* [GEZEIGTER TEXTAUSZUG]
-------------------------
Auch den Abgeordneten Ralf Georgi zählt Ulrich zu Pollaks Dunstkreis. Vor den Sondierungsgesprächen forderte er deshalb von den linken Verhandlungsführern eine "Lösung" für die beiden Personalien. Doch was solle man in der Frage schon anbieten, sagt der Chef der saarländischen Linken Rolf Linsler am Freitag zu SPIEGEL ONLINE. Georgi und Spaniol seien schließlich gewählt. Die Frage sei in den Sondierungsgesprächen deshalb auch nur "gestreift" worden.
Am Ende entscheidet die Basis
Nicht zuletzt umschwärmen nicht nur Lafontaine und Maas den grünen Königsmacher derzeit mit Plastik-Baggern und Zugeständnissen. Auch CDU und FPD zeigen sich flexibel wie selten. Die Abschaffung der von den Schwarzen selbst eingeführten Studiengebühren scheint plötzlich genauso möglich wie der absolute Nichtraucherschutz in Kneipen, den die Grünen fordern. Selbst den Zeitplan für den Atomausstieg bezeichnet der bisherige Landesvater Peter Müller (CDU) plötzlich als "zunächst einmal verbindlich". Man solle lieber erneuerbare Energien fördern, statt über die Aufhebung dieser rot-grünen Errungenschaft zu diskutieren.
-------------------------
* [AUSZUG DER EINTRÄGE]
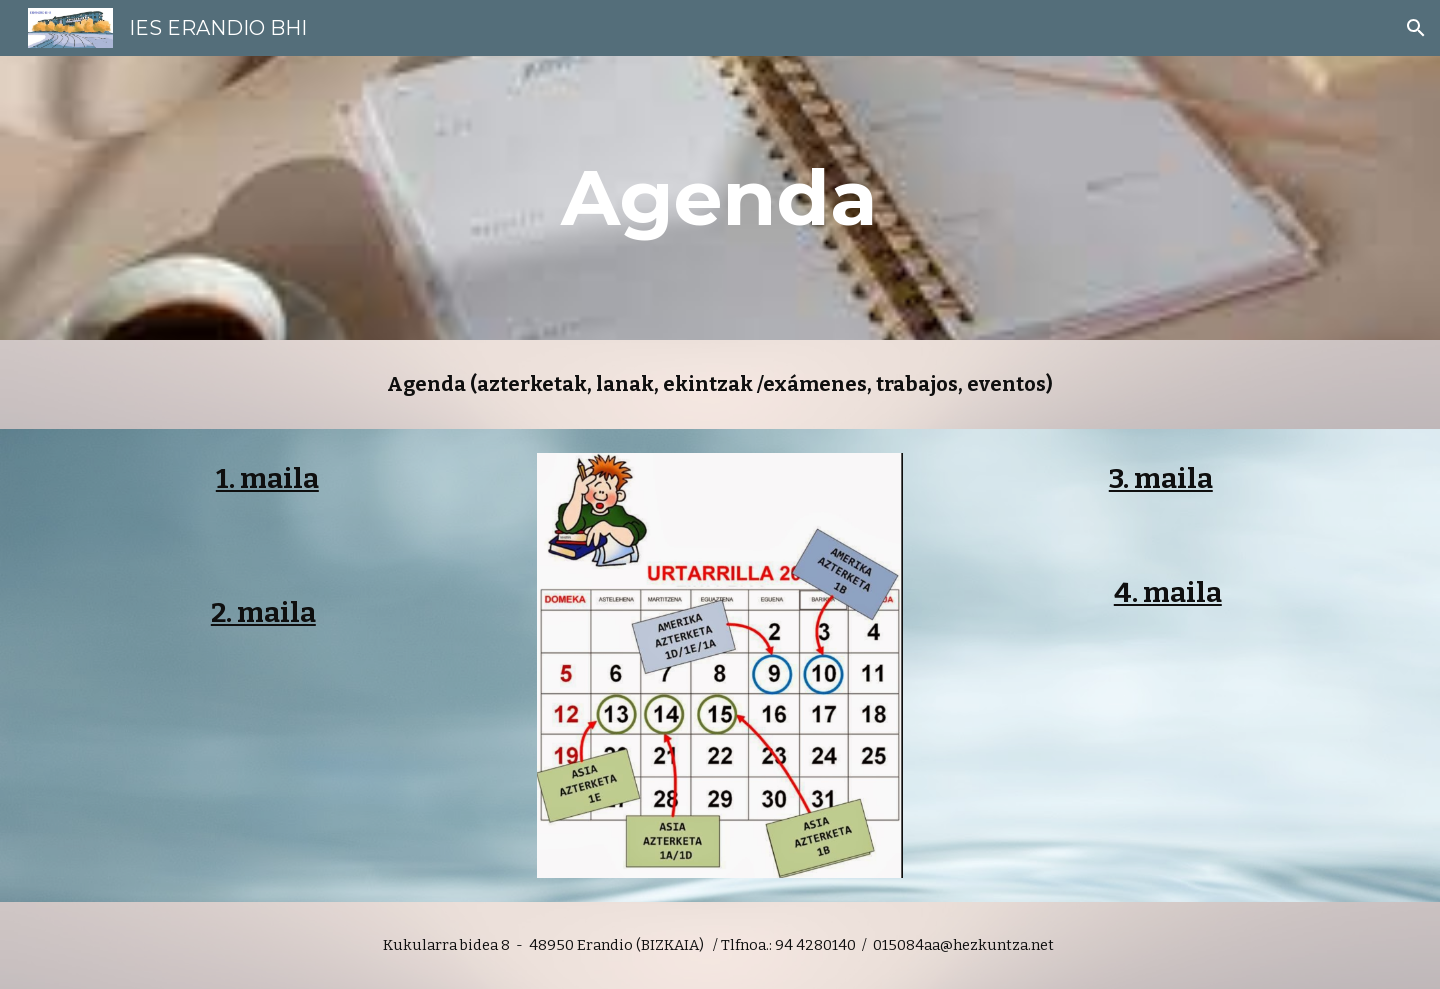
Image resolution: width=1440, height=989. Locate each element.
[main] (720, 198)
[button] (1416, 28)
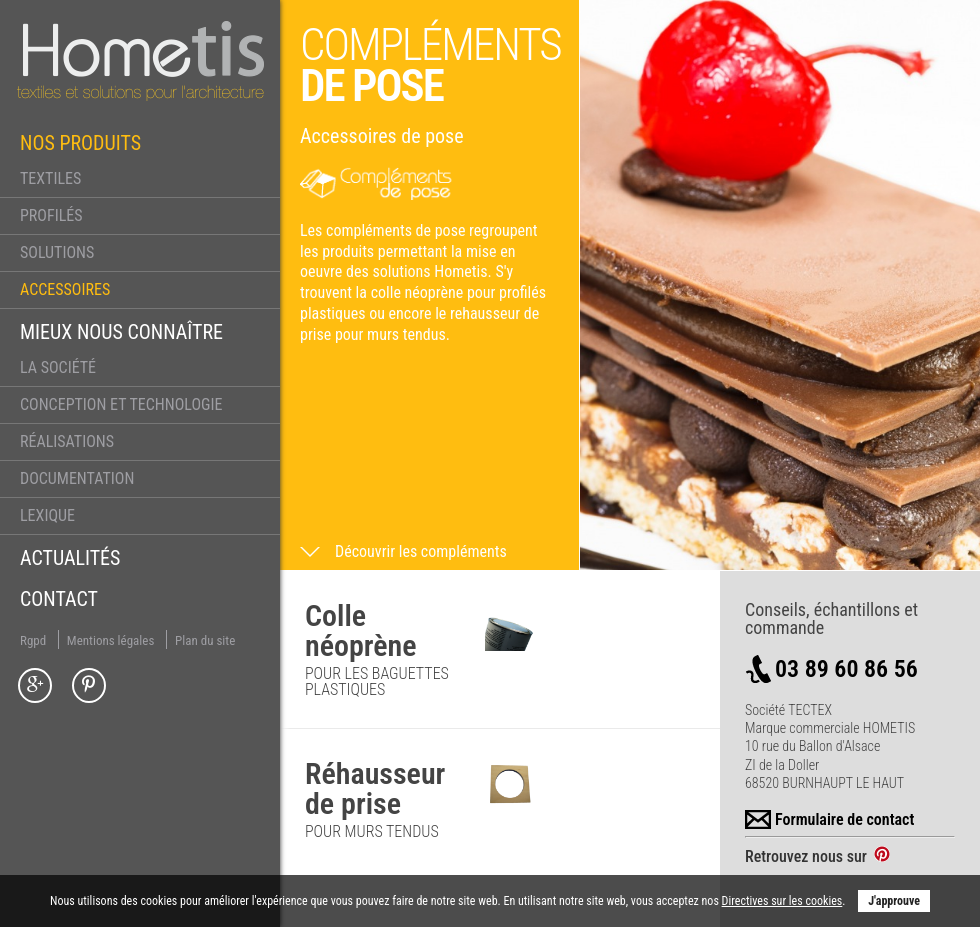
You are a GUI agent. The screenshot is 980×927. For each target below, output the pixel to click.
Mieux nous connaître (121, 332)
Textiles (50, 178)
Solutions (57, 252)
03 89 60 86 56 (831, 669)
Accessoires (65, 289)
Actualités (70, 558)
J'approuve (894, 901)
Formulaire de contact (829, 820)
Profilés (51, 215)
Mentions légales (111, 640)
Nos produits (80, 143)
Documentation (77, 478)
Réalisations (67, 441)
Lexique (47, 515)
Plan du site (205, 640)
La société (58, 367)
-------------------------
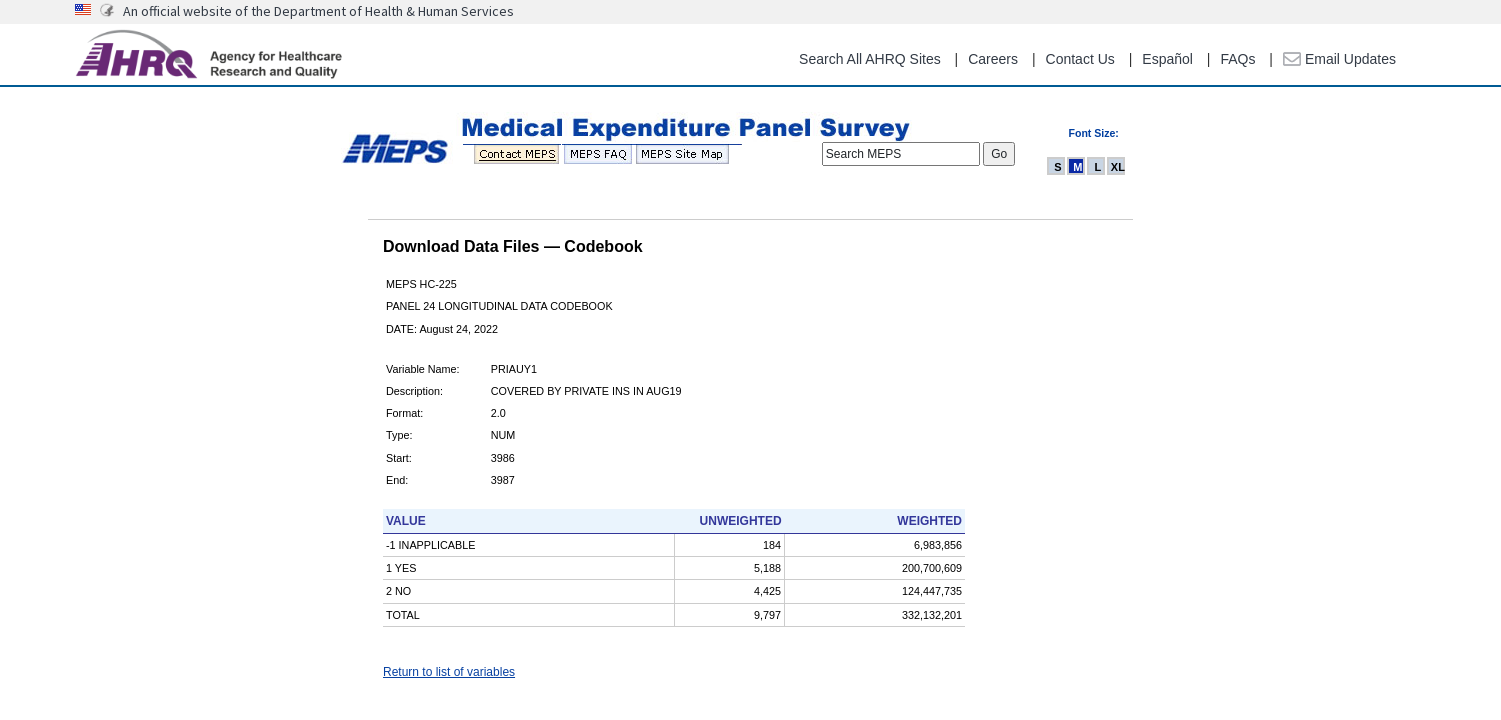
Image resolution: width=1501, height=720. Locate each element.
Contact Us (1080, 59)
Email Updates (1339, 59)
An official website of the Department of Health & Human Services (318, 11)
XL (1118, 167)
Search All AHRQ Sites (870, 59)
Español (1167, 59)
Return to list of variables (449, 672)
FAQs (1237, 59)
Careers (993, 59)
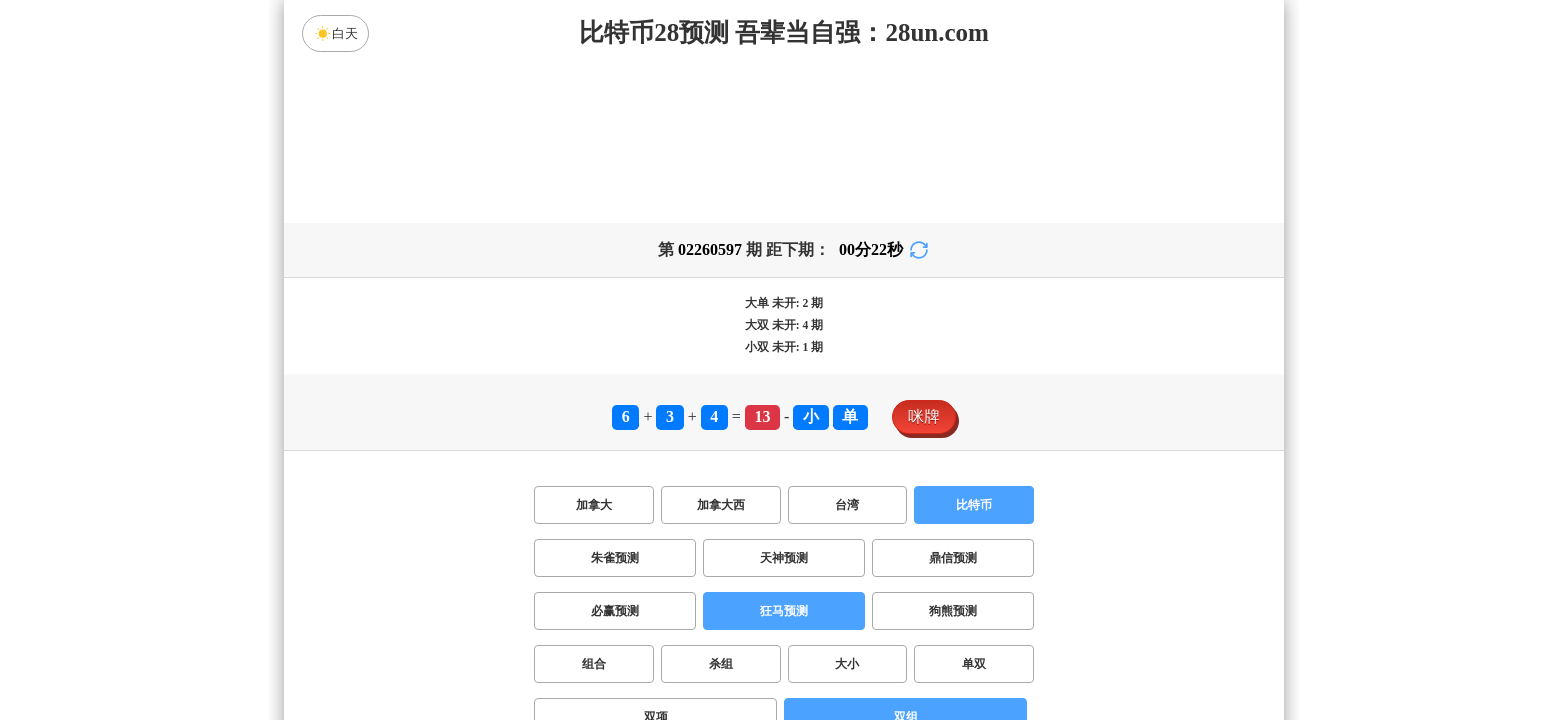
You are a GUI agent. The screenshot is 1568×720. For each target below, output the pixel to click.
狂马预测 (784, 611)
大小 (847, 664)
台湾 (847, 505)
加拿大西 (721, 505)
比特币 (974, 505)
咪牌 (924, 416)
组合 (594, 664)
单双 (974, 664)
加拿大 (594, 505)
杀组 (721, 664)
-------------------------
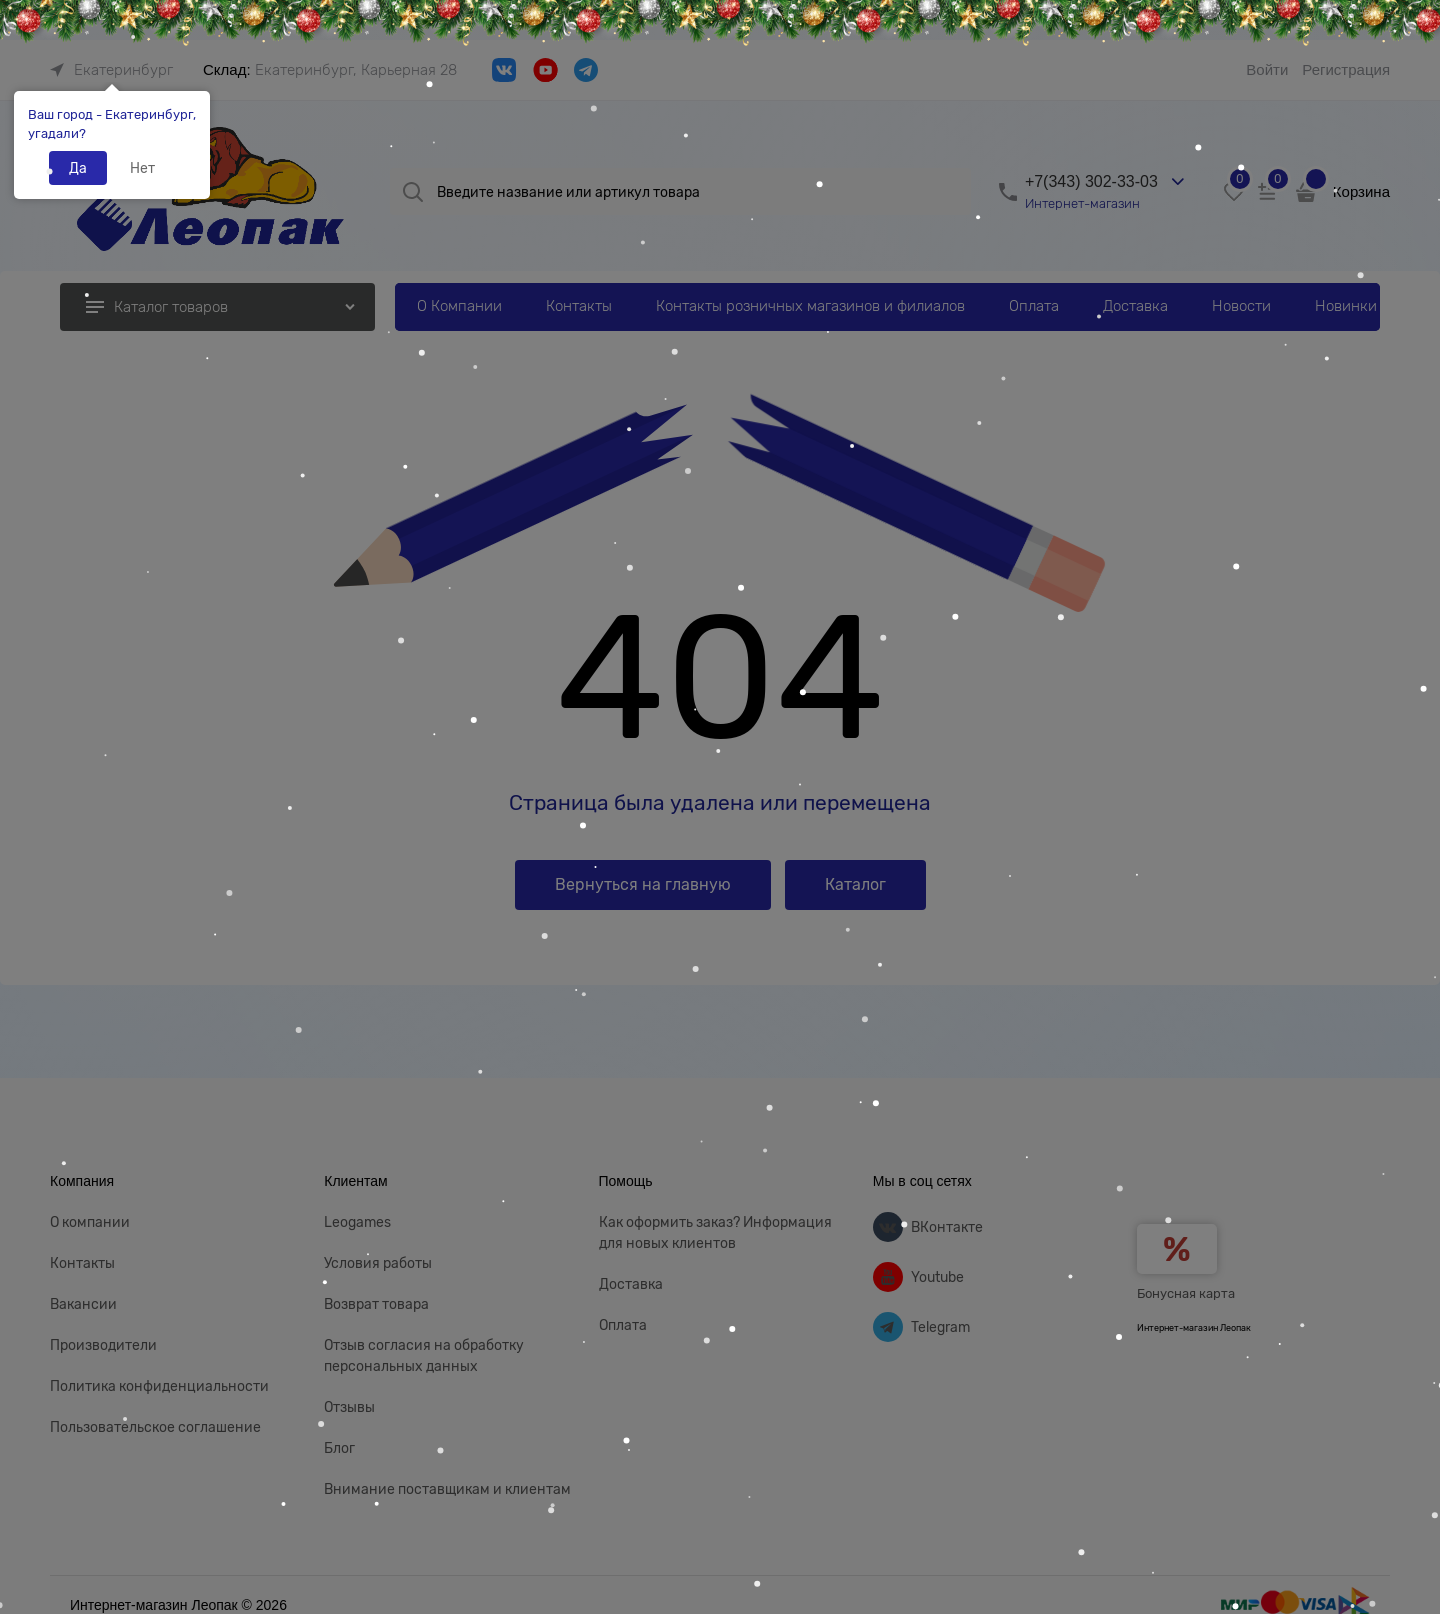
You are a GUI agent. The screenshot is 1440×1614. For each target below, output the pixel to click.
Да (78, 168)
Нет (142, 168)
-------------------------
* [SCHRIFTLICHE AUFGABEN]
(a) Erkläre in ein bis drei Sätzen anhand des Textauszugs über die saarländischen Sondierungsgespräche, warum die Frage nach den beiden Personalien dort nur "gestreift" wurde.
(b) Setze den Textauszug über die saarländischen Sondierungsgespräche nach seinem letzten Satz fort.
Die Einträge haben damit nichts zu tun.

* [ERGEBNISSE JE AUFGABE]
(a) Nach Aussage des Linken-Chefs Rolf Linsler konnte man in dieser Frage nichts anbieten, weil Georgi und Spaniol gewählt waren. Aus diesem Grund wurde die Frage in den Sondierungsgesprächen nur "gestreift".

(b)
Nicht zuletzt können Lafontaine, Maas und Ulrich noch so freundliche Gespräche führen - am Ende entscheidet die grüne Basis. Und die Frage, mit wem man sich zusammentut, birgt offensichtlich Konfliktpotential: Zumindest hat Ulrich für die 1000-Mann-Partei kommende Woche gleich drei nicht-öffentliche Regionalkonferenzen angesetzt. Erst danach entscheidet der Parteitag.
Natürlich wird Ulrichs Empfehlung dabei Gewicht haben. Trotzdem weiß auch SPD-Spitzenkandidat Maas: Es geht für viele Grüne um "Grundsätzliches". Einige könnten sich eine Koalition mit den Linken einfach nicht vorstellen, andere scheuten instinktiv CDU und FDP als Bündnispartner, sagt Maas zu SPIEGEL ONLINE. Er ist überzeugt: Wenn sein Projekt scheitert, dann nicht an inhaltlichen Fragen, sondern an "emotionalen".
Anm. d. Red.:
Das Ermittlungsverfahren gegen Andreas Pollak wegen des Vorwurfs des versuchten Diebstahls von drei Badematten aus einem Baumarkt wurde gegen Zahlung von 10.000 Mark eingestellt.